Phan Thành Nam studied mathematics and computer science at Vietnam National University in Ho Chi Minh City, before obtaining a master’s degree in applied mathematics at the University of Orléans. In 2011, Phan Thành Nam completed a doctorate at the University of Copenhagen. After research stints in France, Austria, and the Czech Republic he came to LMU in 2017 as Professor of Mathematics.

© jan greune

Prof. Nicolai Siegel (Faculty of Veterinary Medicine/Experimental Parasitology and Biomedical Center/Physiological Chemistry at LMU) is head of the Molecular Parasitology research group. In his research, he is interested in how variability in pathogen populations contributes to the establishment of lasting infections.

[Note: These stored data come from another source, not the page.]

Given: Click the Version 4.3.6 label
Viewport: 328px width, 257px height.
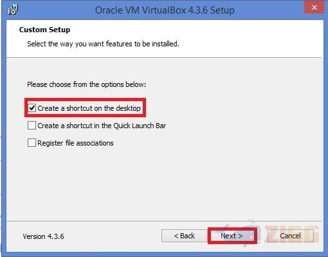Looking at the screenshot, I should tap(43, 236).
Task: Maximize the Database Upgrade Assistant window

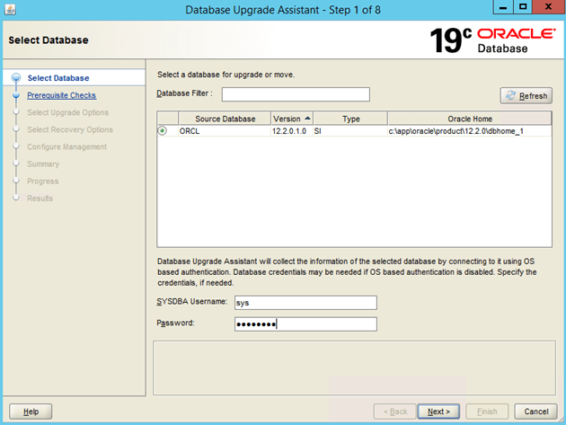Action: click(524, 8)
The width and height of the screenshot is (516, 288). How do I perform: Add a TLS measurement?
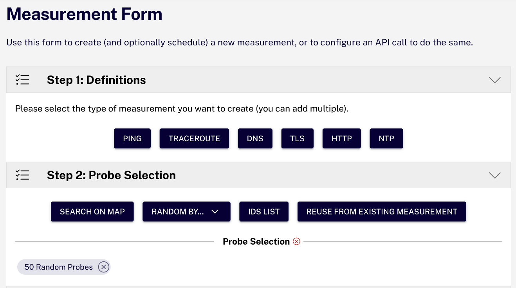298,139
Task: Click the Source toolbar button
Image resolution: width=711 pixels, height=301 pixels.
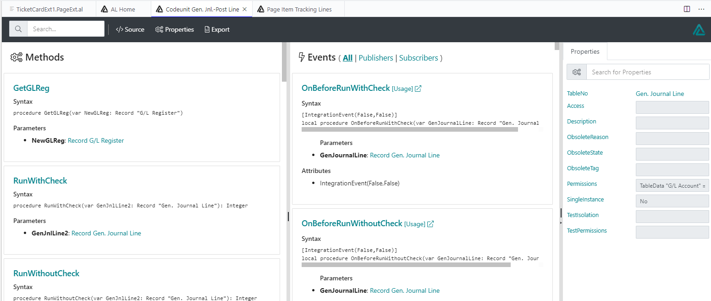Action: [x=130, y=29]
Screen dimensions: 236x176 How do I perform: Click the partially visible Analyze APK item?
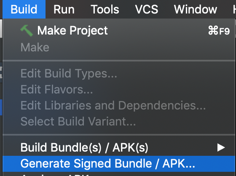(54, 175)
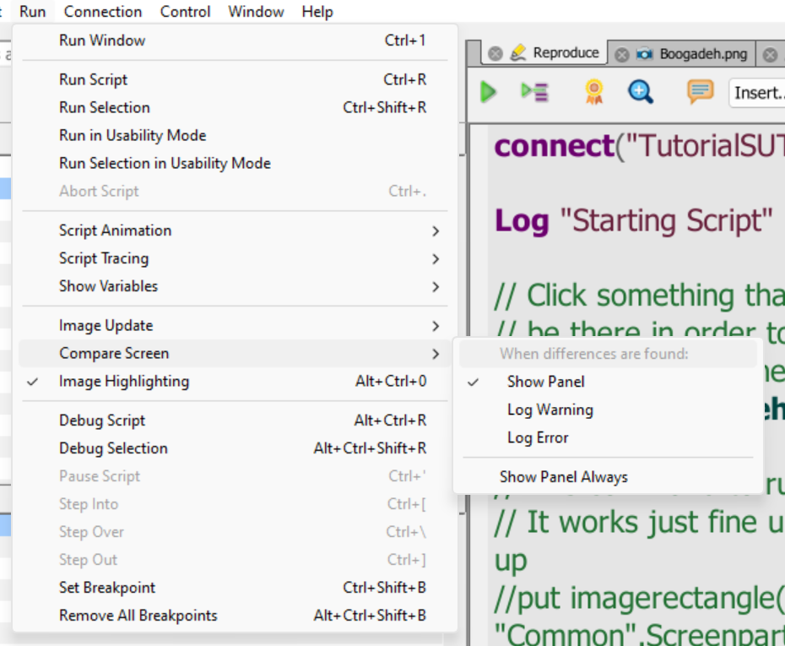Click the blue magnifier search icon
Viewport: 785px width, 646px height.
[641, 92]
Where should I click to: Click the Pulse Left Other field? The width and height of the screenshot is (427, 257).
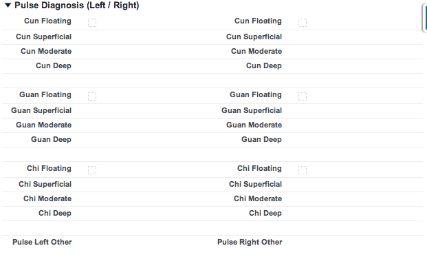[x=144, y=243]
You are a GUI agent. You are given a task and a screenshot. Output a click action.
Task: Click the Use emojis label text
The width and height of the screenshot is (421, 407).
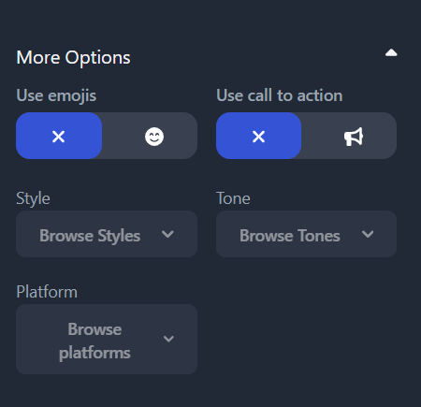coord(56,95)
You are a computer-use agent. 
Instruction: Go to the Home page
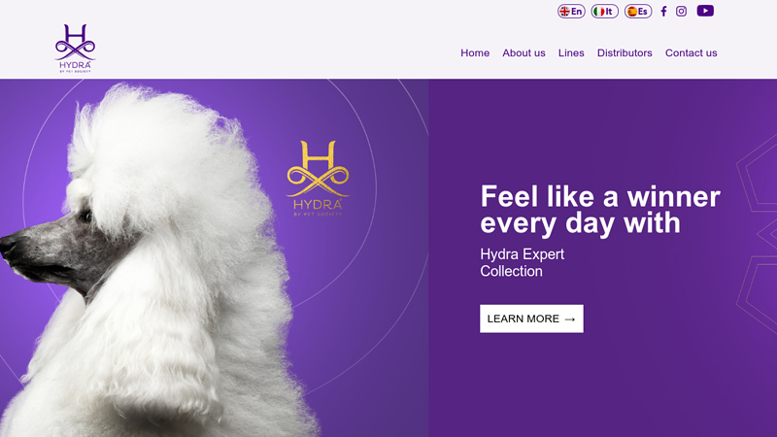click(x=475, y=53)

The coronavirus pandemic has powerfully illustrated how variability among pathogens can affect the persistence of infections. A certain degree of cell-to-cell variation can help pathogens to evade the host immune response or to adapt to new environments. However, the level of variability is critical, as too much or too little variability can have negative consequences for the pathogen. In his project switchDecoding, Nicolai Siegel plans to elucidate the mechanisms that control variability in pathogen populations. To this end, he will use Trypanosoma brucei, a parasite responsible for sleeping sickness in Sub-Saharan Africa as a model. Here, he will investigate how the parasite repeatedly alters its surface proteins – so-called antigens – to evade the immune defenses of its host. In a multidisciplinary approach, he plans to develop and combine single-cell multi-omics, lineage tracing, and CRISPR-Cas-based genome manipulation strategies in order to characterize the processes, pathways, and molecules that regulate antigen variation in T. brucei. The goal of the project is to better understand how pathogens adapt to their environment and potentially develop resistances. This knowledge should help with the development of new intervention strategies and drugs.

Nicolai Siegel studied biochemistry at Brown University in Providence, Rhode Island and at ETH Zurich, Switzerland. After completing a doctorate at Rockefeller University in New York, he did postdoc research at the Pasteur Institute in Paris. From 2012, Siegel headed a Young Investigator Group at the ZINF Research Center for Infectious Diseases at the University of Würzburg, before taking on the role of a Professor for Molecular Parasitology at LMU in 2017. He has already received an ERC Starting Grant in 2016.